Fountain in Rome, Italy

The fountain in the Piazza Colonna is a fountain in Rome, Italy, designed by the architect Giacomo Della Porta and constructed by the Fiesole sculptor Rocco Rossi between 1575 and 1577.

The fountain was one of a group of sixteen fountains built by Della Porta following the reconstruction of the Acqua Vergine aqueduct, a project begun by Pope Pius IV in 1561 and finished by Pope Pius V in 1570. The fountain itself was built under Pope Gregory XIII, best known for creating the Gregorian calendar. Like the other Roman fountains of its time, it was built to provide clean drinking water to the Roman residents, who before then had to drink the polluted water of the Tiber River. Also like the other fountains of its time, it operated purely by gravity; the source of the water was higher than the fountain itself, causing the water to spout into the air.

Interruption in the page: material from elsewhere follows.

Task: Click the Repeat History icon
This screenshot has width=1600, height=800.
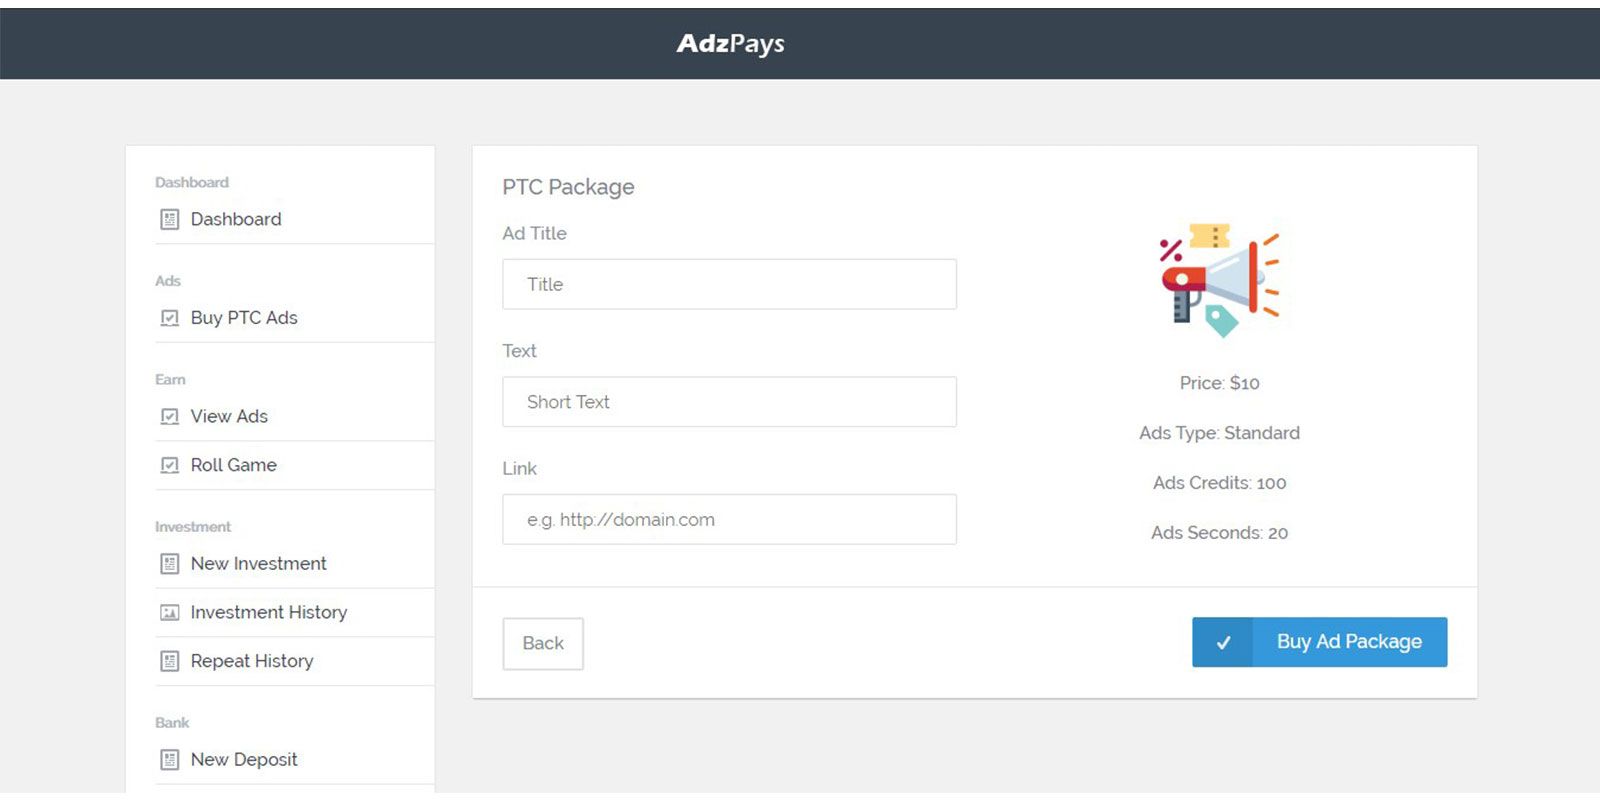Action: (170, 661)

The water for the fountain first arrived at the old Trevi Fountain, then went to two reservoirs at the foot of the butte of San Sebastiancello, then through a series of the channels to the corner of via Condotti and the via del Corso, to Piazza Venezia, to the foot of the column of Marcus Aurelius. The source of the water for the fountain of Piazza Colonna was only 67 feet above sea level; like the Trevi Fountain, the Fontana della Barcaccia, and the fountains of Piazza Navona, all connected to the Acqua Vergine, the fountain of Piazza Colonna was unable to jet water high into the air.

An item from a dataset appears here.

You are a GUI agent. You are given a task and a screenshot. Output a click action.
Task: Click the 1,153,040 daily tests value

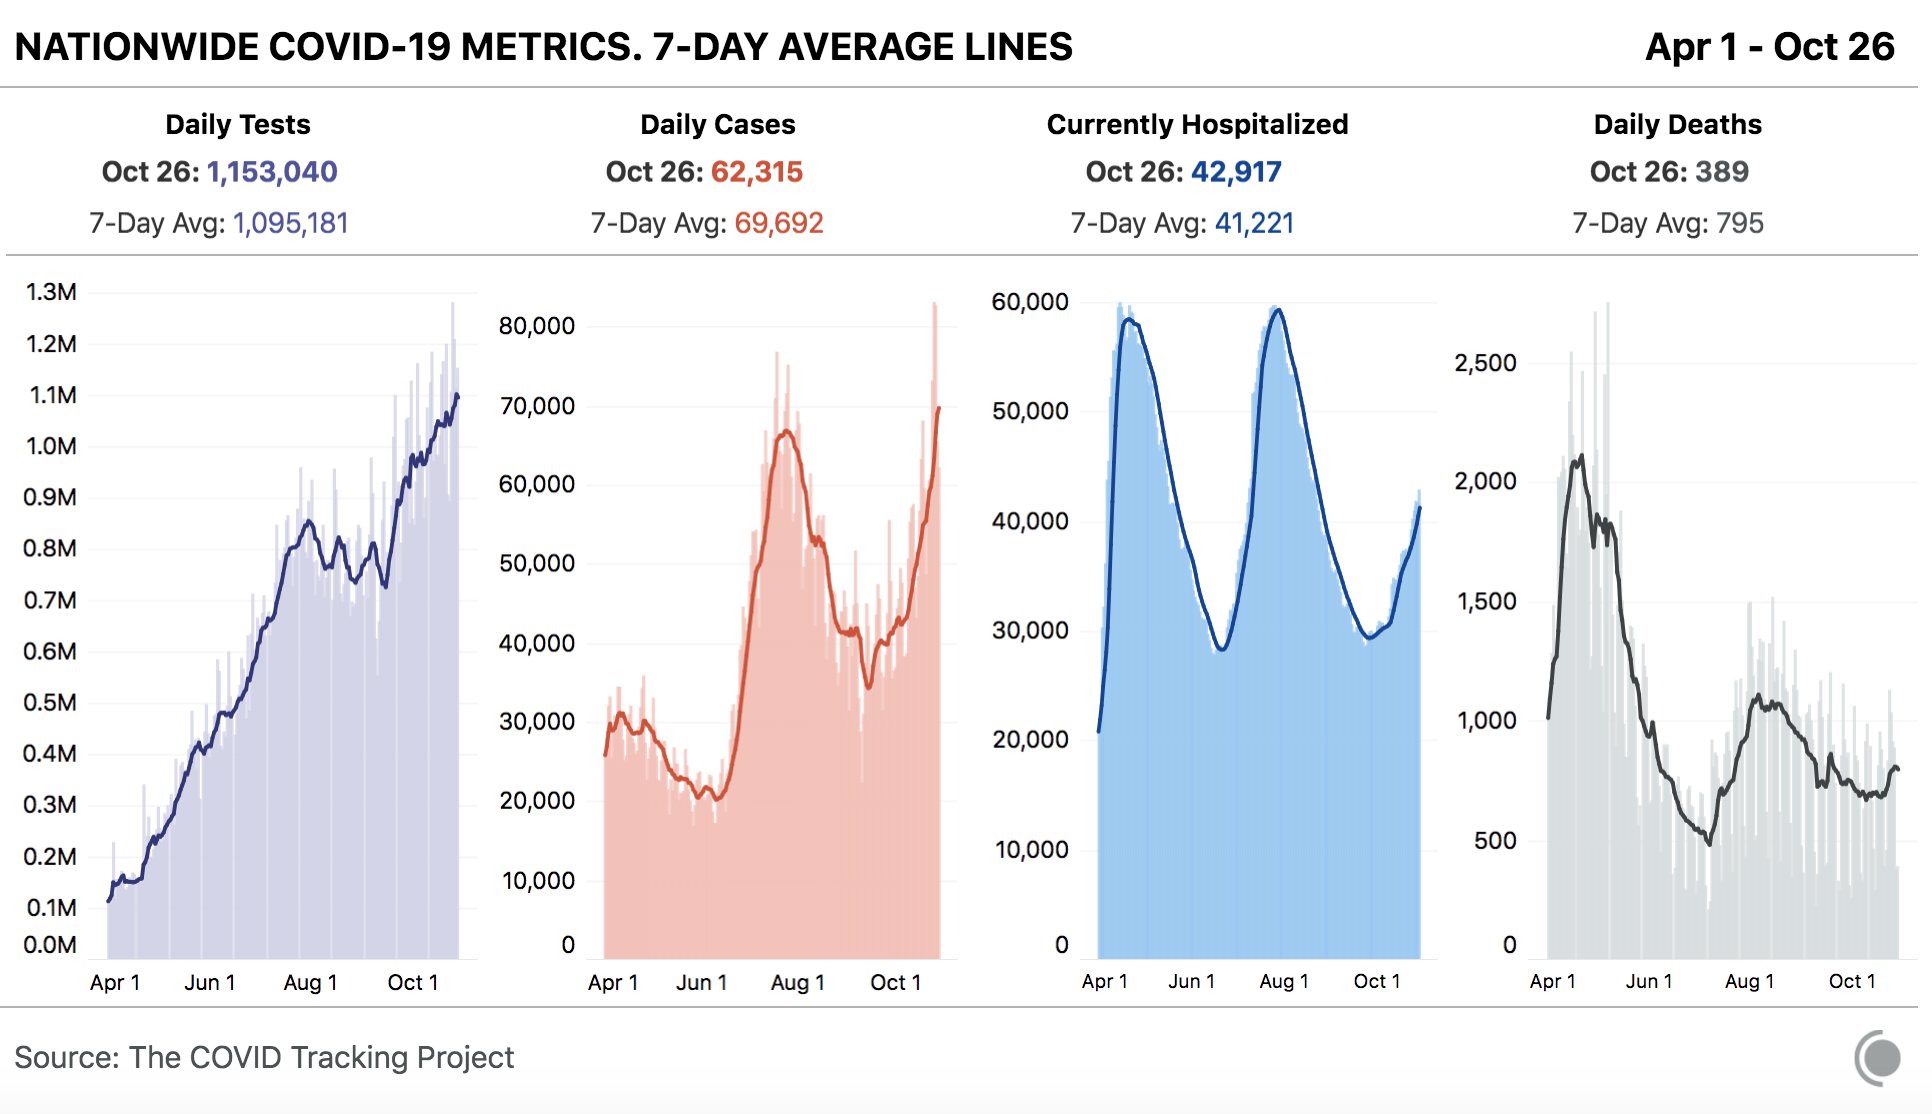pos(272,172)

The original project of Della Porta was to place an antique Roman statue of a sea god, called Marforio, in the fountain, against a background of a rocky grotto, behind which the column of Marcus Aurelius would be seen. The final fountain was simpler: the octagonal basin of the fountain was made of pink marble from the island of Chios in Greece, the same marble that Della Porta used for frame of the doorway of St. Peter's Basilica. Della Porta also designed the sixteen carved lion heads around the basin. A circular stone vasque was placed on a pedestal in the center, and water poured from this vasque into the basin.

The fountain was slightly restored by Bernini during the pontificate of Pope Alexander VII. In 1702 Pope Clement XI placed his own coat of arms, a star with eight points, on top of the original vasque in the center, but this was removed after his death.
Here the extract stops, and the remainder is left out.